Congratulations on all the progress as well. Maybe just a follow-up on the SHASTA-3 and 4 studies. You mentioned adopting the modified Atlanta criteria. Just curious now that you've seen some more detail around the core studies, are you considering any sort of adjustments or fine-tuning to your studies going forward?

Other than adapting the Atlantic criteria, I think we're feeling pretty good about the design and it was negotiated with the FDA. I don't think we saw anything in core that would cause us to see to change anything else, nothing that comes to mind. James, would you see it any differently? Look closely at this too?

Yes, I agree. It didn't inspire any changes in the protocol. So...

And our next question comes from the line of Madison El-Saadi with B. Riley.

I wanted to ask about your neuromuscular franchise. Just given your integrin targeted delivery mechanism, which one could assume maybe safer and perhaps more targeted on TfR -mediated approach. Should we expect DMPK knockdown and splice correction data comparable to kind of the peer benchmark levels? And relatedly, wondering which dose do you anticipate observing really optimal biomarker activity. I believe previously, you said that even a low dose may be active.

Sure. I think most of that will defer to Sarepta. I probably can't comment on the dose where we'd expect to see maximum knockdown. We don't know that yet. So I wouldn't want to venture a guess there yet. In terms of the knockdown, I mean I think that is probably a goal is to have something that looks -- be similar to or equivalent to what others have shown for DMPK knockdown and splice correction with this platform.

Got it. And then if I may, are there any milestones associated with hitting a certain threshold? Or are there milestones largely related to the regulatory progression?

Yes. Based on regulatory and commercial, there are no sort of activity-based or PD-based milestones.

And our last question comes from the line of Joseph Thome with TD Cowen.
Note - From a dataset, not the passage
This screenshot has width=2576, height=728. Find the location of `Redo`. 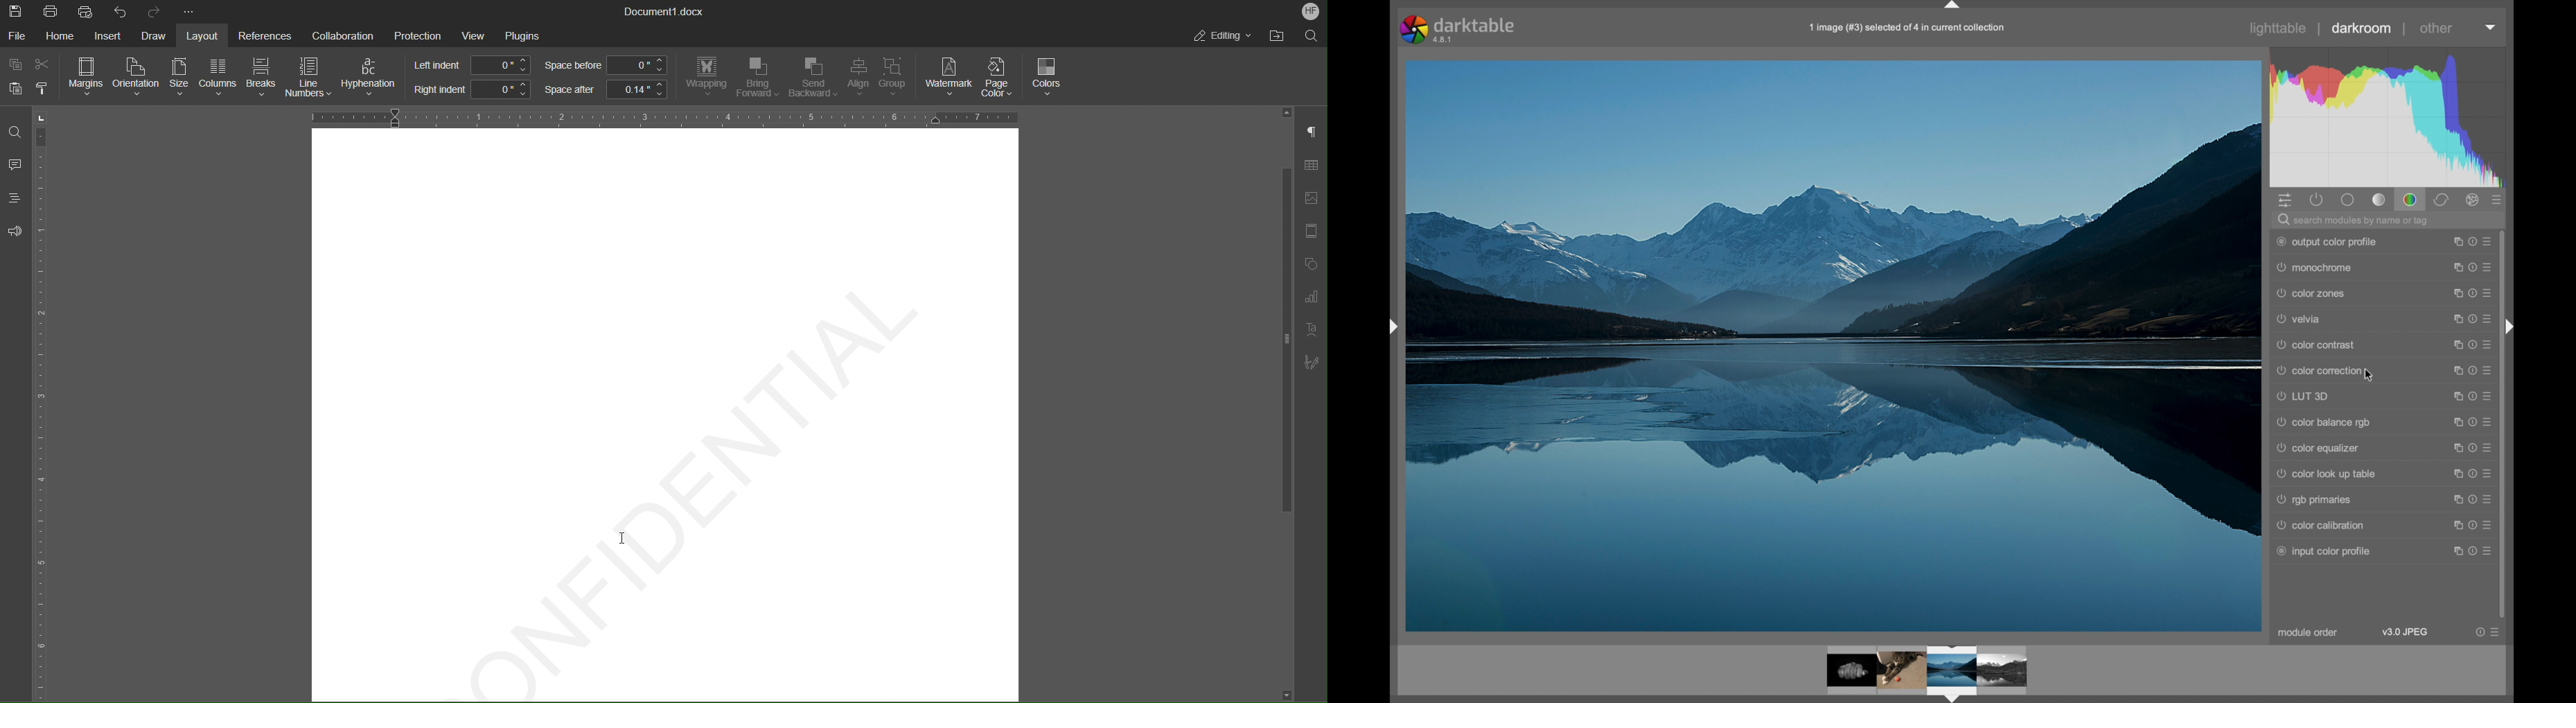

Redo is located at coordinates (153, 12).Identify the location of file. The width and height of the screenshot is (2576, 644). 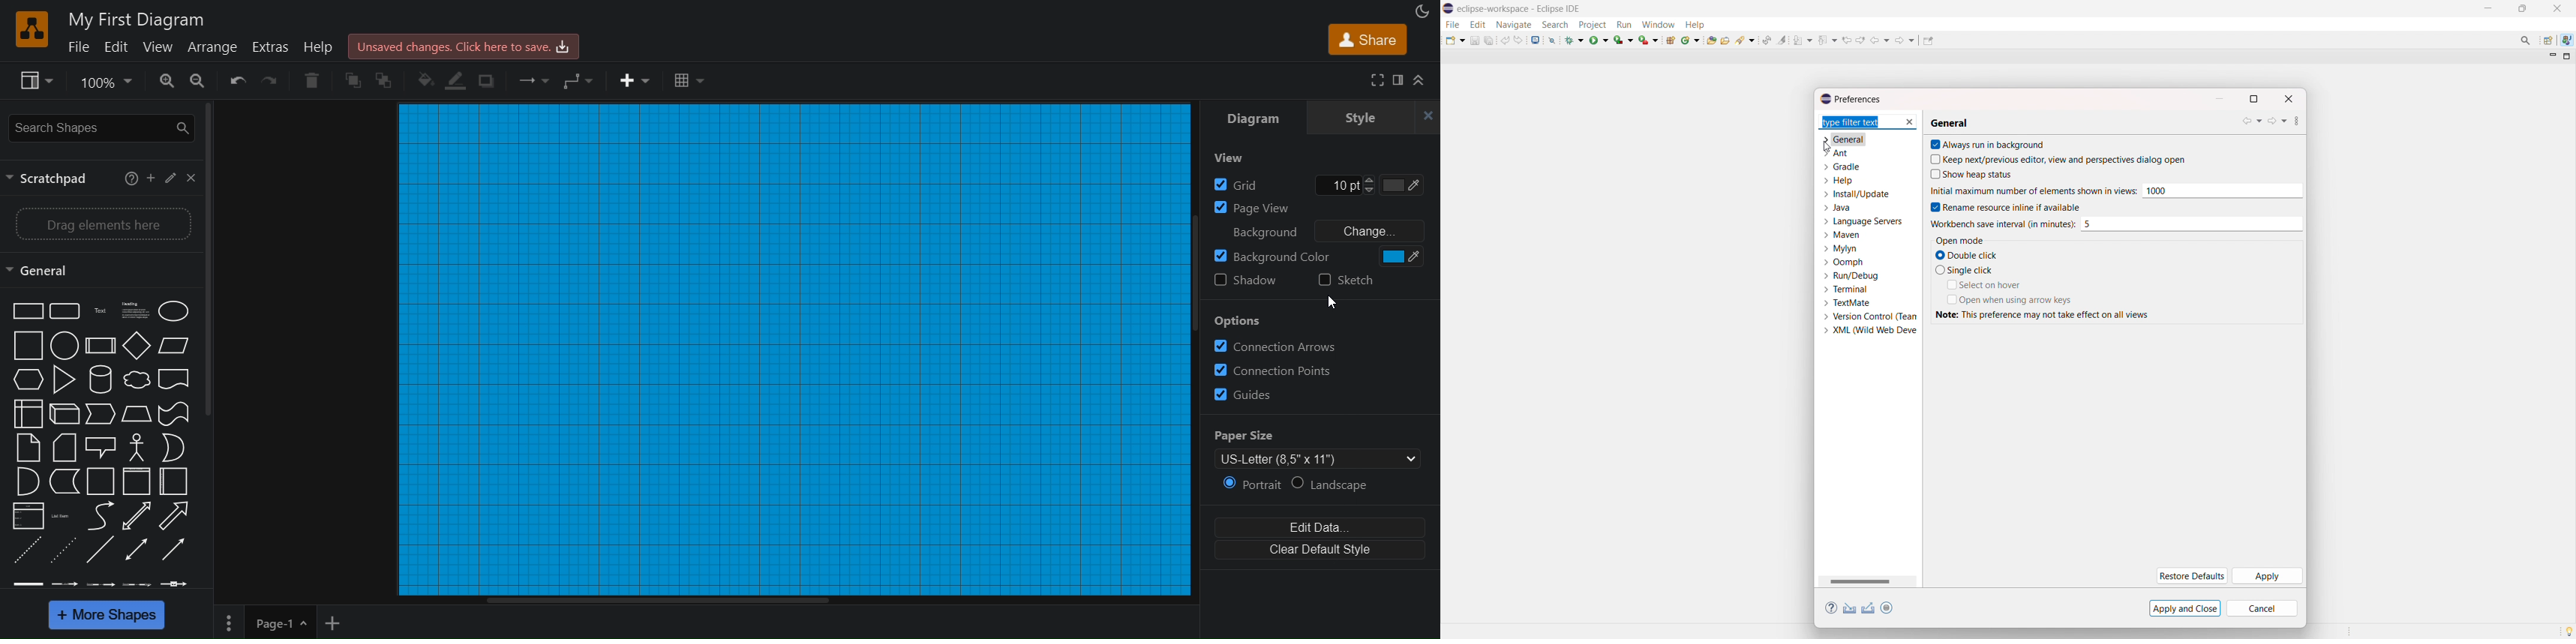
(1452, 24).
Just another quick one on the dimer. Just curious, based on your work in SHTG, what proportion of patients are already on an anti-PCSK9 treatment? Is this an undertreated population on both sides? And then can you give us an indication in terms of the triglyceride and LDL cutoffs that you're looking at in patients enrolled into the early dimer study?

Sure. Yes. I think based on the work that we've done, I mean a lot of those patients may be on a statin, probably less so on fibrates and a very few of them on PCSK9 inhibitors is actually not that commonly used in that population. In terms of the cutoffs in the inclusion criteria. So we allow patients in that study with mixed hyperlipidemia with triglycerides up to 880. So there's a pretty high threshold and they have to have either a non-HDL of 100 or an LDL greater than 70 to get into the study. So they have to have through mixed hyperlipidemia, both high triglycerides and high -- non-HDL or LDL cholesterol.

Thank you. I'll now hand the call back over to President and CEO, Chris Anzalone, for any closing remarks.

Thanks very much for joining us today. Again, thank you to Bruce for all he has brought to the company. He is re-retiring. He is not going to be gone, however, and I do trust that he will still be around and helping us out going forward. So again, thanks to Bruce, and thanks to James for continued and ongoing leadership. Again, thank you all for joining us today, and I hope you have a pleasant Thanksgiving holiday.

Ladies and gentlemen, thank you for participating. This does conclude today's program, and you may now disconnect.